Out of the lines below, please list those that hold the string "item".

(Records from a collection)
+ + + + +

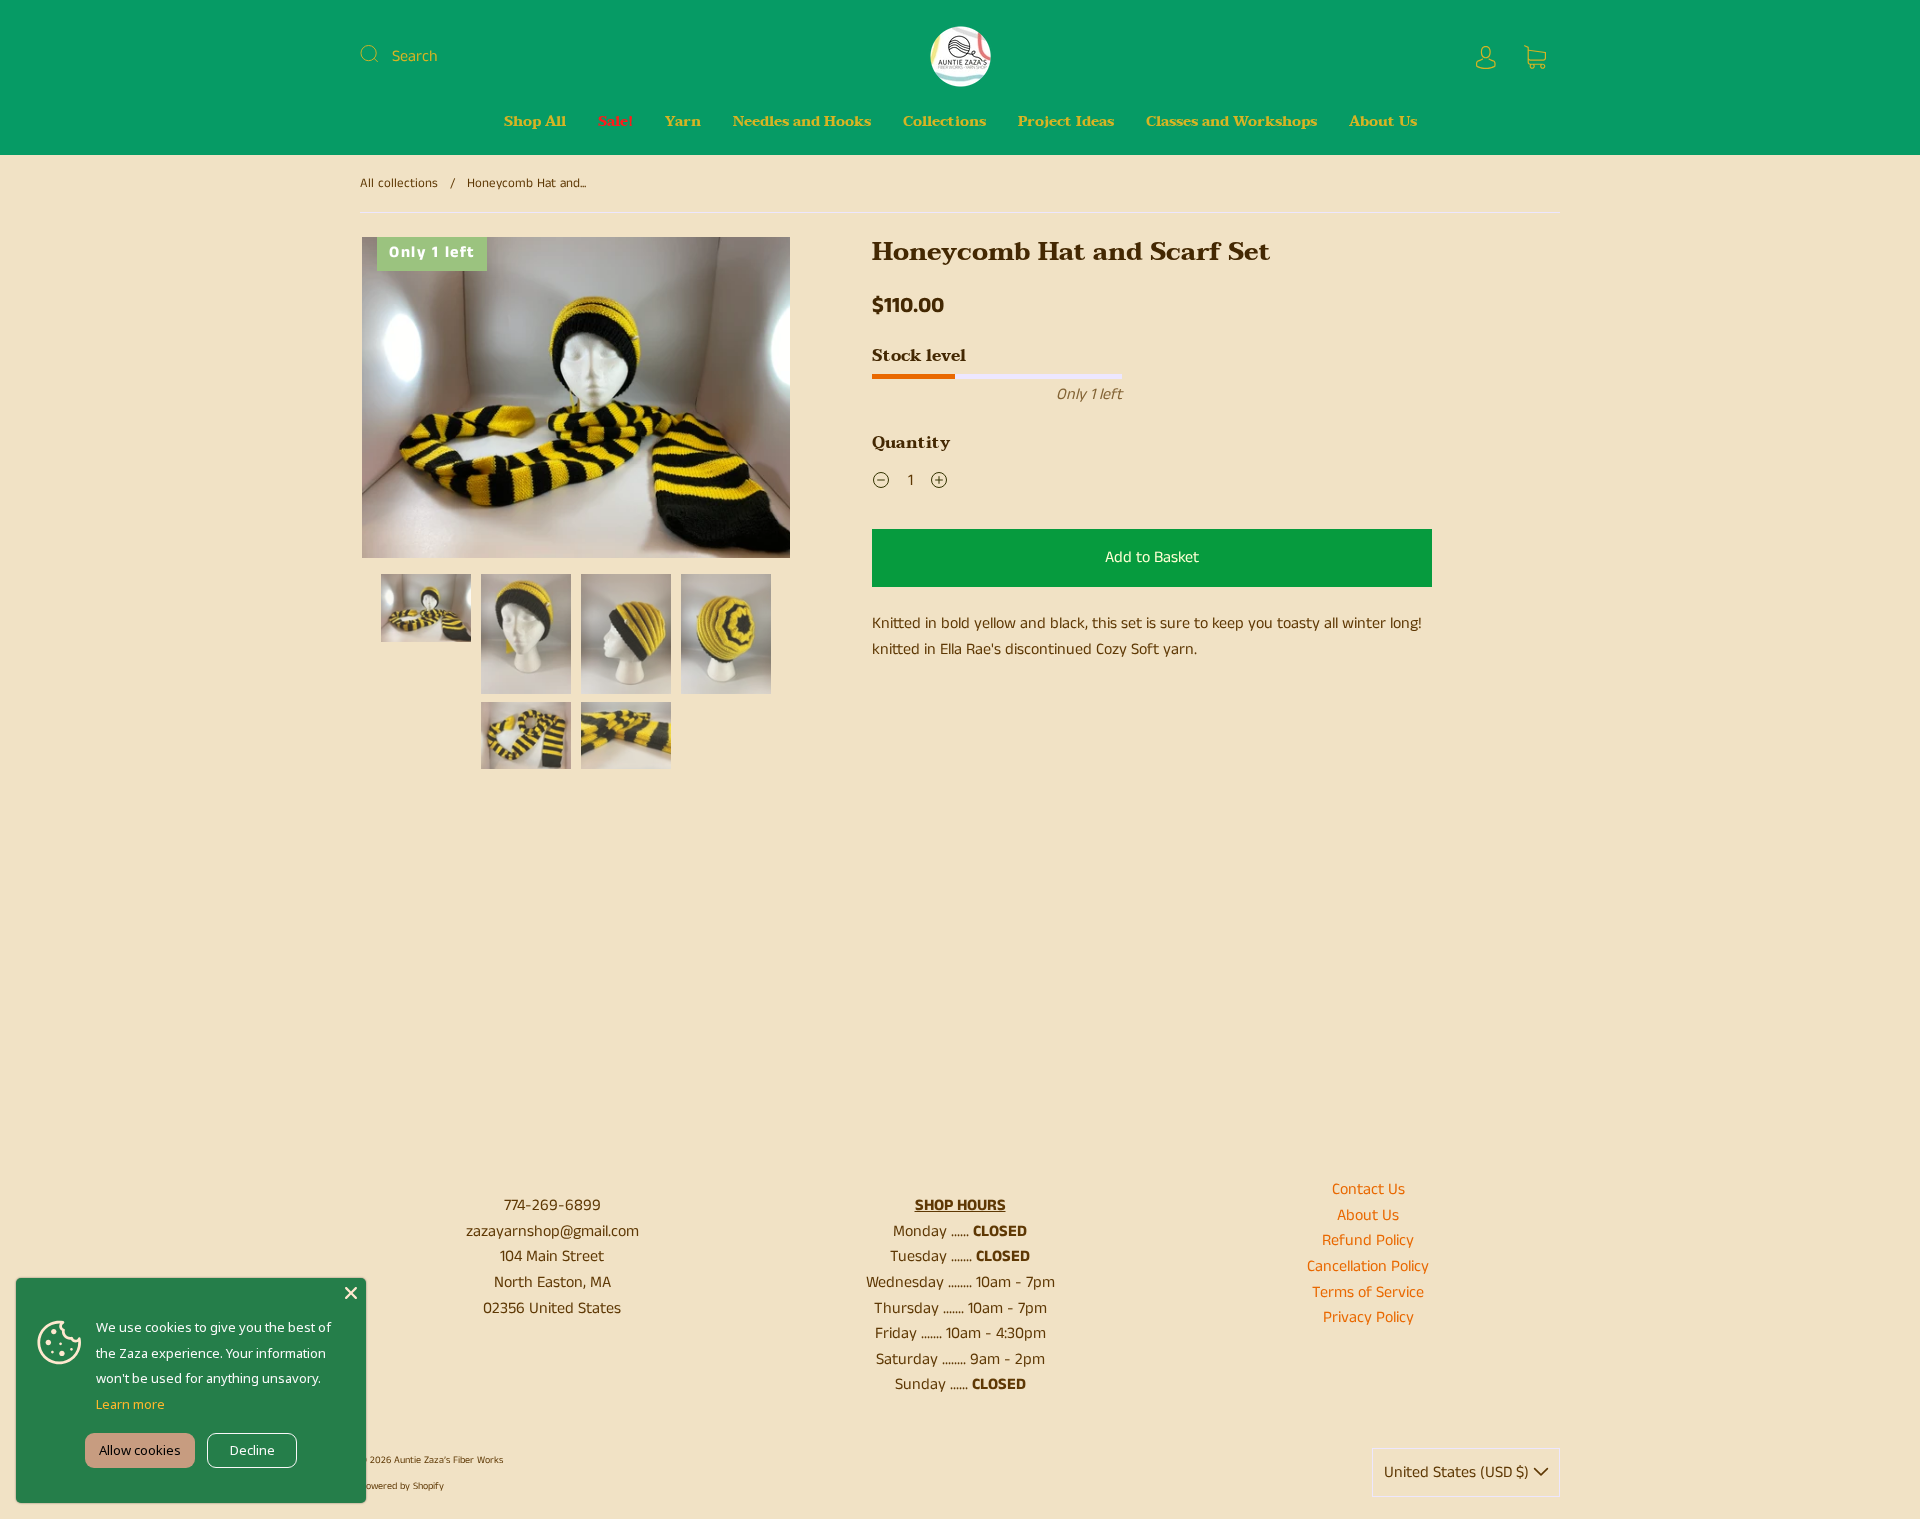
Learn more (130, 1404)
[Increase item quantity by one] (939, 483)
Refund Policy (1368, 1240)
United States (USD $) (1458, 1472)
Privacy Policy (1368, 1317)
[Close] (351, 1293)
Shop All (535, 122)
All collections (399, 183)
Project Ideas (1066, 122)
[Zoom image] (576, 401)
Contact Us (1368, 1189)
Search (415, 56)
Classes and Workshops (1231, 122)
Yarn (683, 122)
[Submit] (382, 54)
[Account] (1486, 56)
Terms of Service (1368, 1292)
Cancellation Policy (1368, 1266)
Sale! (615, 122)
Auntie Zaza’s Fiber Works (448, 1460)
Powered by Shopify (402, 1486)
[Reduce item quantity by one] (881, 483)
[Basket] (1535, 56)
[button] (405, 401)
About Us (1383, 122)
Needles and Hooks (802, 122)
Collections (944, 122)
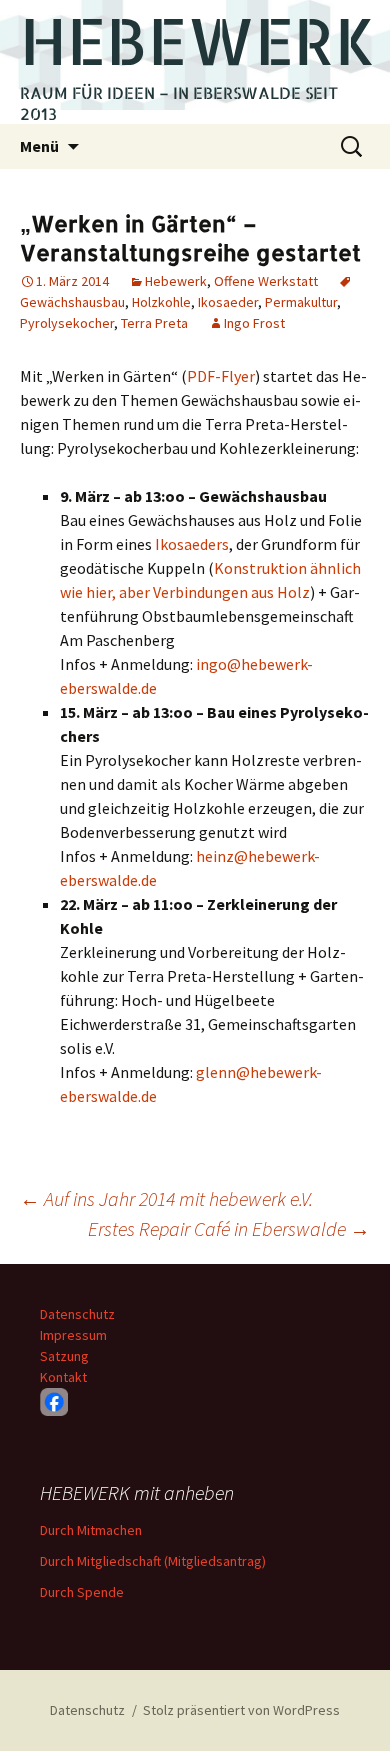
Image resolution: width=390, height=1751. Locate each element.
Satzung (64, 1356)
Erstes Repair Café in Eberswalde (229, 1228)
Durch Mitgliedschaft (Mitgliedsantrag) (153, 1561)
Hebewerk (176, 281)
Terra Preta (154, 323)
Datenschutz (77, 1314)
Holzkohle (161, 302)
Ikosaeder (228, 302)
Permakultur (301, 302)
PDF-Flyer (221, 376)
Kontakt (63, 1377)
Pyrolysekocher (67, 323)
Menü (39, 146)
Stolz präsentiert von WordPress (241, 1710)
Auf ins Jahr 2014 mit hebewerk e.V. (166, 1198)
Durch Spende (82, 1592)
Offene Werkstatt (266, 281)
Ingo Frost (254, 323)
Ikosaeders (192, 544)
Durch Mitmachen (91, 1530)
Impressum (73, 1335)
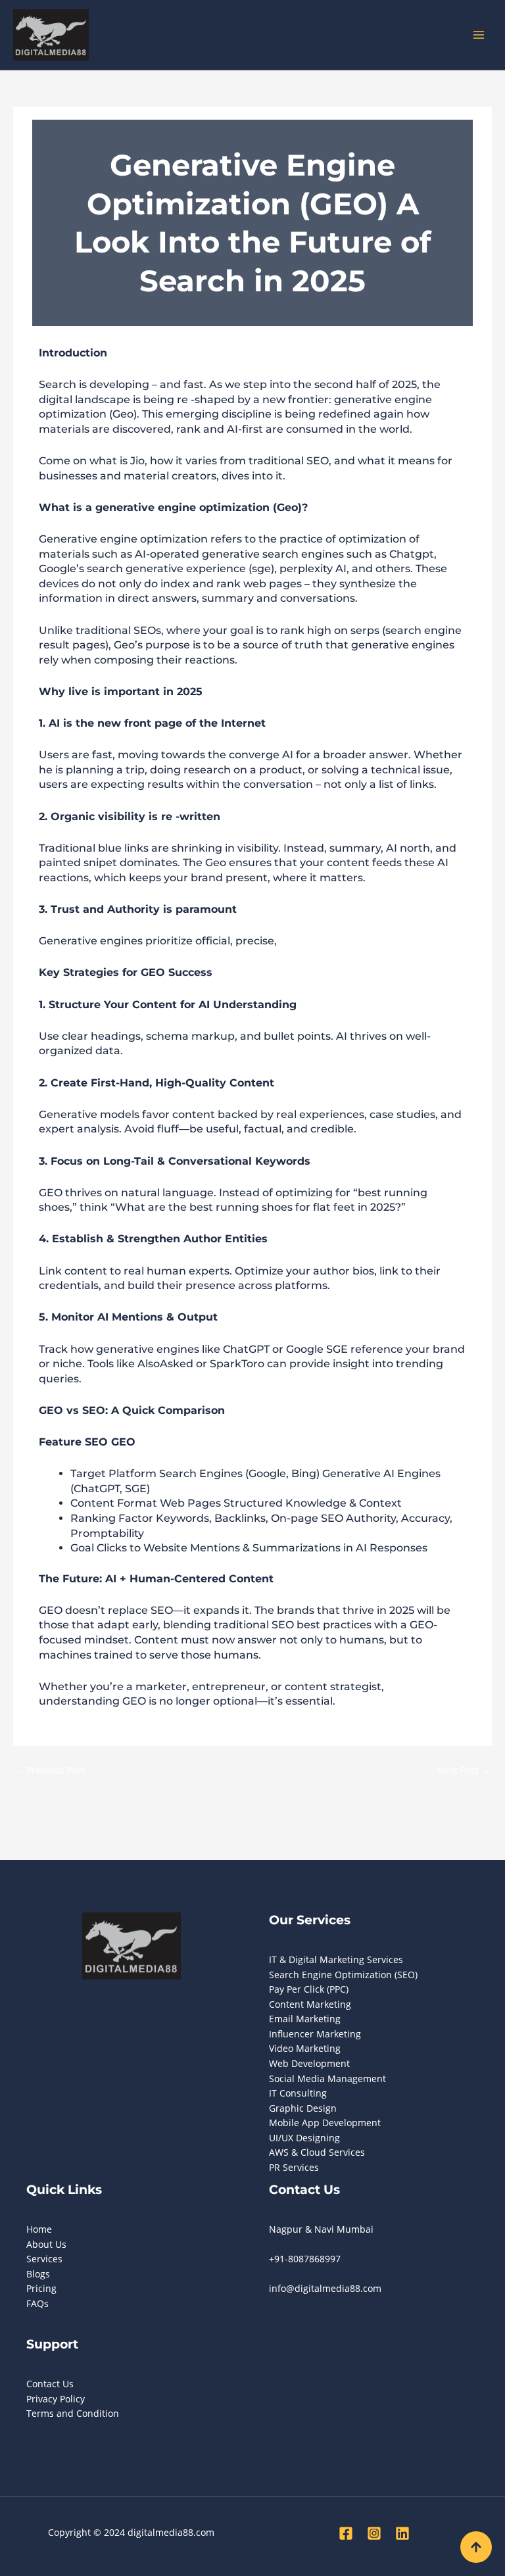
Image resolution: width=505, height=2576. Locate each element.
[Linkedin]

+ + + + +

Expected answer:
[Increase item quantity by one] (939, 483)
[Reduce item quantity by one] (881, 483)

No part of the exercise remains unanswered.